§ **Task brief**: Recast the data from the line containing "Given: Click the empty" down through the line containing "pos(540,252)" as a two-column CSV with the headers text and answer, giving one row per answer that pairs it with the text it responds to. Enclose every field in quotation marks and replace any line breaks within a field with spaces.

[START Dataset]

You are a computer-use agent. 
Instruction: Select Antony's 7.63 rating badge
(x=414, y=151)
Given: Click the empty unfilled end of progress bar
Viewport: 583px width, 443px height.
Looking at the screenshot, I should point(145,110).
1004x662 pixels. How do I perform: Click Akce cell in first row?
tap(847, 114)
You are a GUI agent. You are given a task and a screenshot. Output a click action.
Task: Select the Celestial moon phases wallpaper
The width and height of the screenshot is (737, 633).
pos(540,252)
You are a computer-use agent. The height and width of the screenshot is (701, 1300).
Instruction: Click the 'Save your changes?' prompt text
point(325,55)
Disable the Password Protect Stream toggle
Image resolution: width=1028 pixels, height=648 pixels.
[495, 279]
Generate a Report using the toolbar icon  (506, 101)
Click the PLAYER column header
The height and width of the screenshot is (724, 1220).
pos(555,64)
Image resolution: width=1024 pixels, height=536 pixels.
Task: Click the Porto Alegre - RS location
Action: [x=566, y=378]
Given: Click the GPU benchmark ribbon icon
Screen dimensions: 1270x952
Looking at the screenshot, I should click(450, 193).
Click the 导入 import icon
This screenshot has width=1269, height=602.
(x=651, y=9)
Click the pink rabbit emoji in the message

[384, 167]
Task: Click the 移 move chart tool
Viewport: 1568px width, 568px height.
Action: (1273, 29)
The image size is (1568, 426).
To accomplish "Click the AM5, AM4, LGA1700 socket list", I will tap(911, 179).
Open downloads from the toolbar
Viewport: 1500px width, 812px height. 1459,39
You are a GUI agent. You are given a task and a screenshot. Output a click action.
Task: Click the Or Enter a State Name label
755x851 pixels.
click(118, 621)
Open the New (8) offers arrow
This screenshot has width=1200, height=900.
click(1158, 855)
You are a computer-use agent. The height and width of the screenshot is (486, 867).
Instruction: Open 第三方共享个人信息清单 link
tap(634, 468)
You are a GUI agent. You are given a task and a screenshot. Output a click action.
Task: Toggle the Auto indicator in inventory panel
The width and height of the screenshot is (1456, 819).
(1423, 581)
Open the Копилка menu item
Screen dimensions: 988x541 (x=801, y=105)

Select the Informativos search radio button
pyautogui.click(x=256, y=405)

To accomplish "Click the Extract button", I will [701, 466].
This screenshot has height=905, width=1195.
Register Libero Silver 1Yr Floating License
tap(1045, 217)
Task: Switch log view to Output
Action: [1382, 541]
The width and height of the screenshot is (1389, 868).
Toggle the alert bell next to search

[END Dataset]

§ **Exercise answer**:
text,answer
"Given: Click the empty unfilled end of progress bar Viewport: 583px width, 443px height.","Looking at the screenshot, I should point(145,110)."
"1004x662 pixels. How do I perform: Click Akce cell in first row?","tap(847, 114)"
"You are a GUI agent. You are given a task and a screenshot. Output a click action. Task: Select the Celestial moon phases wallpaper The width and height of the screenshot is (737, 633).","pos(540,252)"